Literature also emphasizes understanding designs such as cross-sectional and longitudinal studies. The paper’s cross-sectional design, enhancing its relevance by providing a snapshot of operations, indicates sound methodological choices that enhance the validity of the findings.

Conclusion

This empirical conference paper contributes to aviation safety and operational research by methodically analyzing the distribution of large aircraft operations using Chi-square goodness of fit. It showcases how statistical analysis can guide safety protocols and inform policy regarding altitude management during various flight operations. Ultimately, employing quantitative methodologies such as Chi-square enables researchers to draw meaningful insights from data, guiding critical decisions in aviation.

References

  • Field, A. (2013). Discovering Statistics Using IBM SPSS Statistics. SAGE Publications.

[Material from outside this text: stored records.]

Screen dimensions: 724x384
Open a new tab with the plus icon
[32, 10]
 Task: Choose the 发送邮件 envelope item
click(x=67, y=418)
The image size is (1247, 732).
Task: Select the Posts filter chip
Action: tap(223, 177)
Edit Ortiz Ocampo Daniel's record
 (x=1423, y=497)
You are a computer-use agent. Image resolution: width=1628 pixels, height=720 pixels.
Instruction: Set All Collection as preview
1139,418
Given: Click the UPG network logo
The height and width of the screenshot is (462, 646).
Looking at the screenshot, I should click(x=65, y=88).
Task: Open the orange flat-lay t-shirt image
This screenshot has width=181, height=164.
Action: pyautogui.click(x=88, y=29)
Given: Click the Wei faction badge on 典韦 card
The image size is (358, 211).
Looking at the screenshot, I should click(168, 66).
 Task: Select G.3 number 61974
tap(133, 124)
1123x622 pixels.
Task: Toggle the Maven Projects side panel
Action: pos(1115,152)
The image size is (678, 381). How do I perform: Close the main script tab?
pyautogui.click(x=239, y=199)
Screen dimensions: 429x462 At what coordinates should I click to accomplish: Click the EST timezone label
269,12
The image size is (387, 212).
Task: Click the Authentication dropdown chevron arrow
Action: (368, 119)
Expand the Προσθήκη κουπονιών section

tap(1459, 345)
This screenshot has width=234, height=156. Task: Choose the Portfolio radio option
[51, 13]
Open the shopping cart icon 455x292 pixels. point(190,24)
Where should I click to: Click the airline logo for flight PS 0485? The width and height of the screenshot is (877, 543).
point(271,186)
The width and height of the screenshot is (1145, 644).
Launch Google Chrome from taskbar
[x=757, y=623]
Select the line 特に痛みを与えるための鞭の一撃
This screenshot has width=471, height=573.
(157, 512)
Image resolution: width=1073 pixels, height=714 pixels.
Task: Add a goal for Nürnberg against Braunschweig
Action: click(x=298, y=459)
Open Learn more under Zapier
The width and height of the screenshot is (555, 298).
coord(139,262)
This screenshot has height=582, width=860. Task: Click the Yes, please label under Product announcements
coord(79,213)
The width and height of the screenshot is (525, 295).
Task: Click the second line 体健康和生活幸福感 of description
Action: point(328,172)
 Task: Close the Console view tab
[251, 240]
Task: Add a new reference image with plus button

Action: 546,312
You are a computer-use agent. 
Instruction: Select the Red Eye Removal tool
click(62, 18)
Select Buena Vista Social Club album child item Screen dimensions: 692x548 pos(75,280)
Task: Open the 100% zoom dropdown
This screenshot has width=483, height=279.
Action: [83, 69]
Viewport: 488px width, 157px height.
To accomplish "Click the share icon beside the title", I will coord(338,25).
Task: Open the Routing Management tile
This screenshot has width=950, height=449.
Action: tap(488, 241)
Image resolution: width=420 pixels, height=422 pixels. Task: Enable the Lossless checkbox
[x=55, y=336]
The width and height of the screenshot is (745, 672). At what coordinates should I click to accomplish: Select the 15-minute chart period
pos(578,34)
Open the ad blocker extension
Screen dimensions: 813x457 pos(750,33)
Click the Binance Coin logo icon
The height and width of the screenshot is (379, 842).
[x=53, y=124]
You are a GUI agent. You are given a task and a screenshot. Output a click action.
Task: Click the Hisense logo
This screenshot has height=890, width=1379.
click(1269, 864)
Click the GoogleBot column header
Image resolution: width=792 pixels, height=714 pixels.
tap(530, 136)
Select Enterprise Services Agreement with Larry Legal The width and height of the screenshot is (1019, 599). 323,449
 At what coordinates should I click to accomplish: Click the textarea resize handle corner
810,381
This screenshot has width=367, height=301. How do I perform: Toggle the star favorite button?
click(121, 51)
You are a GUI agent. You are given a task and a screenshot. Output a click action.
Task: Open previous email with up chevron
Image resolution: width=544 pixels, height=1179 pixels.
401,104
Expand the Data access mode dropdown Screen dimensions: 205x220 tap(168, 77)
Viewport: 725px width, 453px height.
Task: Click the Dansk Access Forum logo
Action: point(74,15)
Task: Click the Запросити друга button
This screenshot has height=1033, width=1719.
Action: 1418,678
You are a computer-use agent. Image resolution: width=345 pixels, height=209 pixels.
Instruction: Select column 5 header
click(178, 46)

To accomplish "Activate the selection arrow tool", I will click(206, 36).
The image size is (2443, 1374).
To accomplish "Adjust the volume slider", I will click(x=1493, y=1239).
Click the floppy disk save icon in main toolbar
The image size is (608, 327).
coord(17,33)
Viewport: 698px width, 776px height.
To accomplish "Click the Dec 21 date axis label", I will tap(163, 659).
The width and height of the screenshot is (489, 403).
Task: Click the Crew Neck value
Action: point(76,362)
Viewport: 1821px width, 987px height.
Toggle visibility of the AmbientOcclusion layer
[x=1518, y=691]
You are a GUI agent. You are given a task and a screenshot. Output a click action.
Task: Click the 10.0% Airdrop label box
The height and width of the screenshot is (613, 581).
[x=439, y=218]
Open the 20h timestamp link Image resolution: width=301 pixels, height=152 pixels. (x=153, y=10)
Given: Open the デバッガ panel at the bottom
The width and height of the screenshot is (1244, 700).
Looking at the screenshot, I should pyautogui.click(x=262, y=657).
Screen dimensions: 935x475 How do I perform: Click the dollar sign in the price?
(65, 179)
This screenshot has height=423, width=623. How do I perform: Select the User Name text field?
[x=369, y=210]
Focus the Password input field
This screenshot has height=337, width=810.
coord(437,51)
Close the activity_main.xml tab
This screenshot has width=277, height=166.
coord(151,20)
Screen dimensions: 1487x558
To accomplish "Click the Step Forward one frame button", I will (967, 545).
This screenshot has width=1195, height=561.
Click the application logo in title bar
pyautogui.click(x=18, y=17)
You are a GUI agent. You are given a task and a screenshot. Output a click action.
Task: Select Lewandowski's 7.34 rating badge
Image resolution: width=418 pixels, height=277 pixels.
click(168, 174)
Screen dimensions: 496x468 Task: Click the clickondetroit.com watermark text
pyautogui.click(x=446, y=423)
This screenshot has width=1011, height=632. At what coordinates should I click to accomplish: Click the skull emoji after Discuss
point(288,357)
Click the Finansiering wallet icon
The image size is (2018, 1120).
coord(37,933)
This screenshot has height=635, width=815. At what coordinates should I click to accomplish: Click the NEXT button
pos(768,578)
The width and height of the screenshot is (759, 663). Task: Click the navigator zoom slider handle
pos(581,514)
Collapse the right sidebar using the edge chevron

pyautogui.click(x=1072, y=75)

  • UCLA Statistical Consulting Group. (n.d.). Chi-Square Goodness of Fit Test. Retrieved from https://stats.oarc.ucla.edu/other/chi-square/goodness-of-fit-test/

  • Tabachnick, B. G., & Fidell, L. S. (2013). Using Multivariate Statistics. Pearson.

  • McHugh, M. L. (2013). The Chi-square Test of Independence. Biochemia Medica, 23(2), 143-149.

  • Howell, D. C. (2012). Statistical Methods for Psychology. Cengage Learning.

  • Coakes, S. J., & Steed, L. (2007). SPSS: Analysis without anguish. Wiley.

  • Saunders, M. N. K., Lewis, P., & Thornhill, A. (2016). Research Methods for Business Students. Pearson.

  • Mertler, C. A., & Vannatta, R. A. (2016). Advanced and Multivariate Statistical Methods. Pearson.

  • Burns, R. B., & Grove, S. K. (2005). The Practice of Nursing Research: Conduct, Critique, and Utilization. Elsevier.

  • Yamane, T. (1973). Statistics: An Introductory Analysis. Harper & Row.